The textile industry intends to enhance its exports $16.4 billion by the fiscal year 2010. In other words the industry is preparing itself to double its exports, from $8.3 billion in 2003-04 and expected $8.5 billion in 2004-05 to $16.4 billion, in next five years.
BOTTLENECKS & DEREGULATION STRATEGY FOR INVESTMENT:
Poor infrastructure facilities in the country
Poor management by the different governmental agencies
Bad governance and poor law and order condition’s in the country
Bad image of Pakistan portrayed by the international media and international agencies.
Adverse traveling advice by the foreign countries to their citizens discouraging travel to Pakistan.
Pakistan sign’s international agreements, providing protection to intellectual property rights and international arbitration agreements.
Lack of communication required to meet challenges of
the advanced world.
Non-availability of good quality of soft water for the textile industry.
Severe electricity shortfall in the country
Financial instability in the country which became the reason of the decrease in foreign investment
Our utilities rates are the highest in the region which increases the poverty.
Lack of arrangements to provide Insurance guarantees to U.S. investors on their investment in Pakistan
Delay in sales tax refund causing serious cash flow / liquidity problem to the industry.
Energy crises in the country (crises in natural gas/ crises in the availability of petrol).
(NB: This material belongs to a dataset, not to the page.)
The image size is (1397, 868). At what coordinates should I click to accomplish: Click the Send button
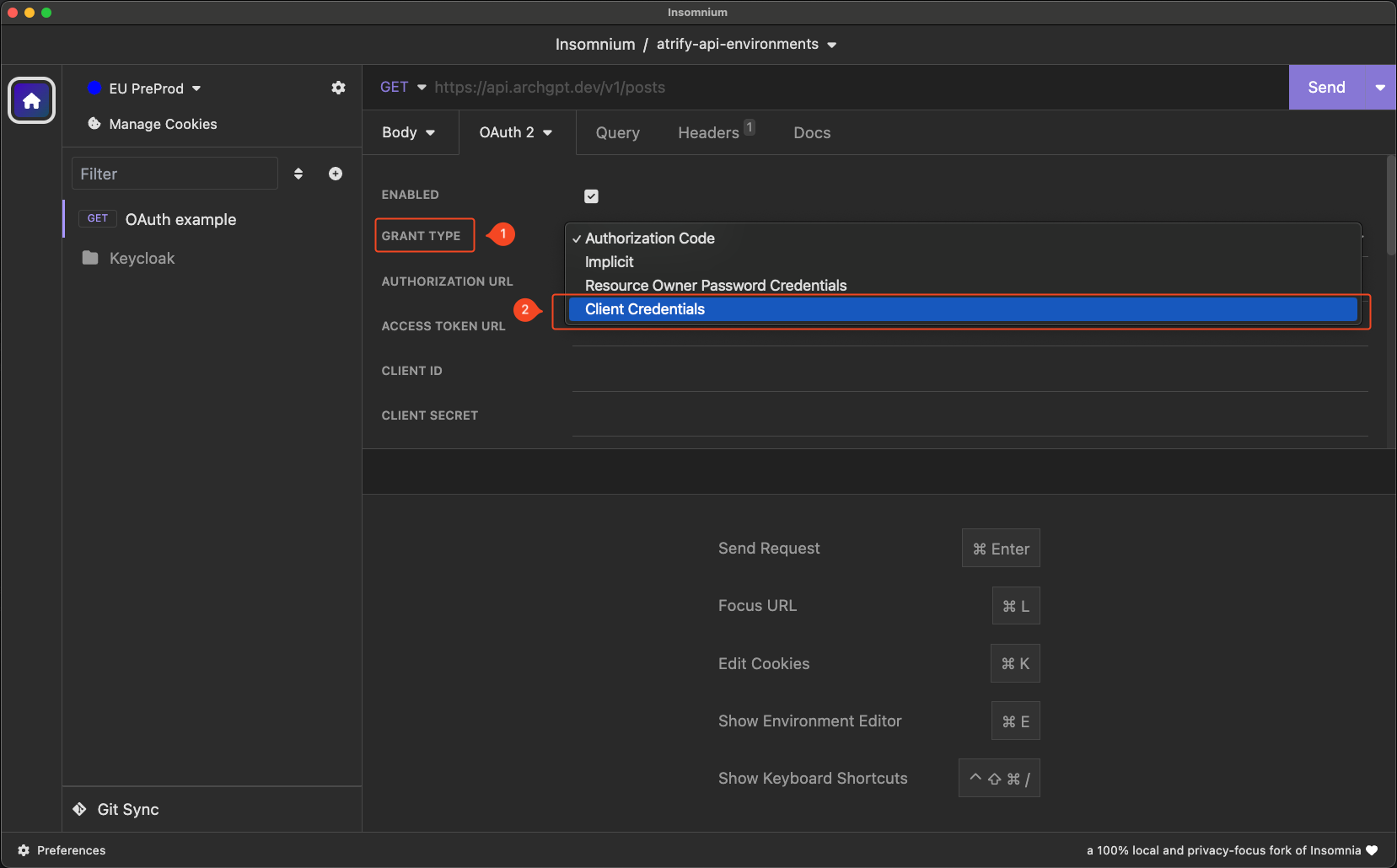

Negative impact of SRO’s culture.
1.2. MOTIVATION OF RESEARCH:
There is a need to explore the factors influencing the overall productivity and development of the textile industry of Pakistan and the problems faced by the textile industry of Pakistan, so that it can help the policy makers to shape the different policies to tackle with the various issues of the textile industry, and it can only be done with the help of the research.
There is a need to conduct study on this topic so that it can be beneficial for the individuals as well as the Pakistan’s economy. The issues faced by the textile industry at current need to be studied and can only be solved through proper policy implications.
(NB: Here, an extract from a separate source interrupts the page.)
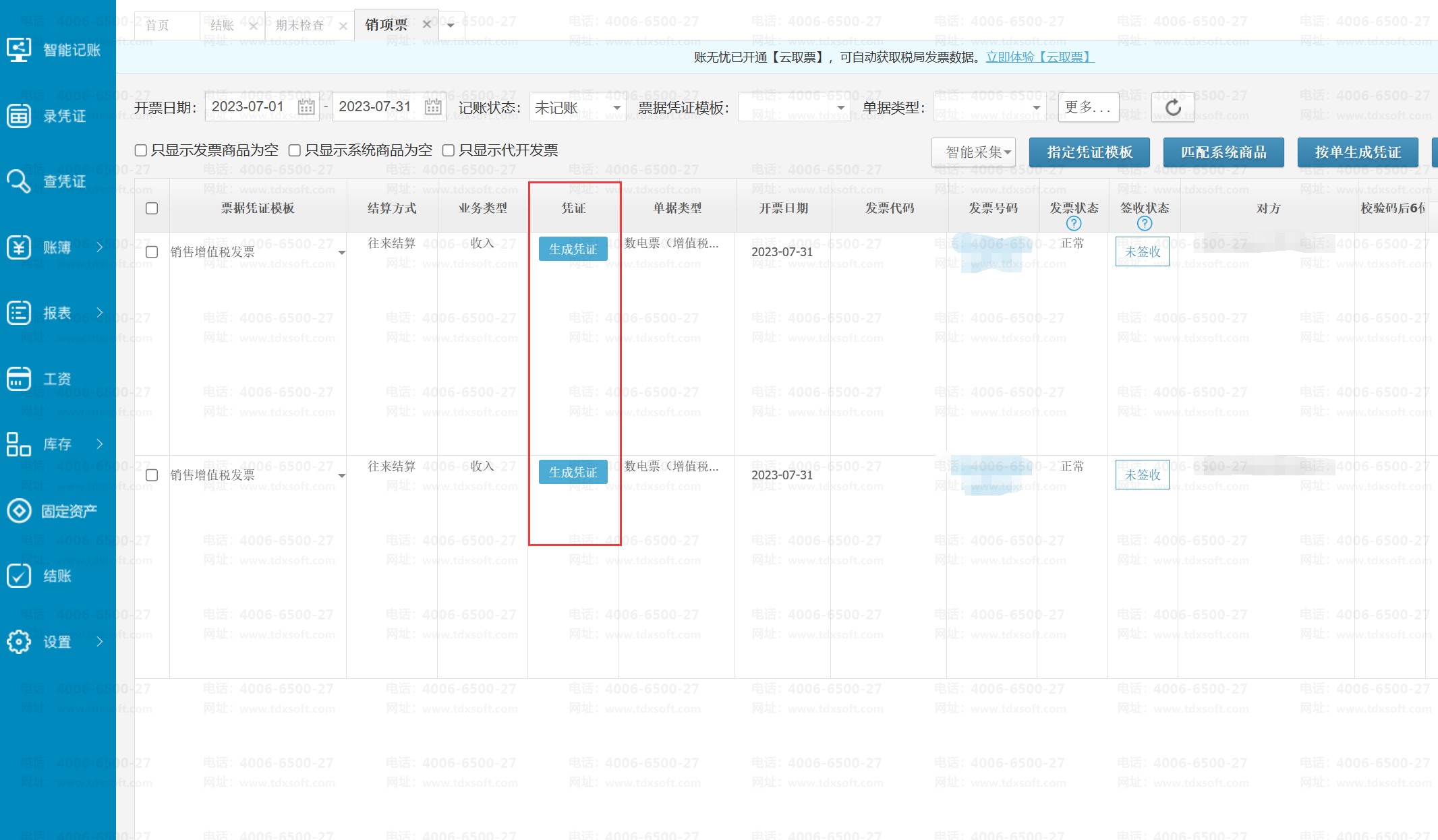Go to the 首页 tab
There is a need to explain the various factors affecting the textile industry of Pakistan so that the policy makers have an idea to explore the responsiveness of the textile industry due to current trade policies which will in turn help them to identify the different policy measures to enhance the textile industry in our country.
1.3. RESEARCH QUESTION:
It is believed that the textile industry acts as the backbone of any economy, and the development and prosperity of the economy depends largely on the development of this sector. Here in this research, an attempt is made to study the effect of textile industry on the growth of the economy before and after the establishment of WTO (1995) from 1947 till current. The basic research question arises from the discussion is that whether the textile industry contributed positively towards economic growth in the country? The research tries to find out the accurate answers of this question by using econometric models.
1.4 RESEARCH OBJECTIVES:
The textile industry acts as the backbone of any economy, and the development and prosperity of the economy depends largely on the development of this sector. This study was conducted how the textile industry is contributing significantly towards economic growth
H0 Textile industry does not directly related to the development of the economy.
H1 Textile industry directly related to the development of the economy.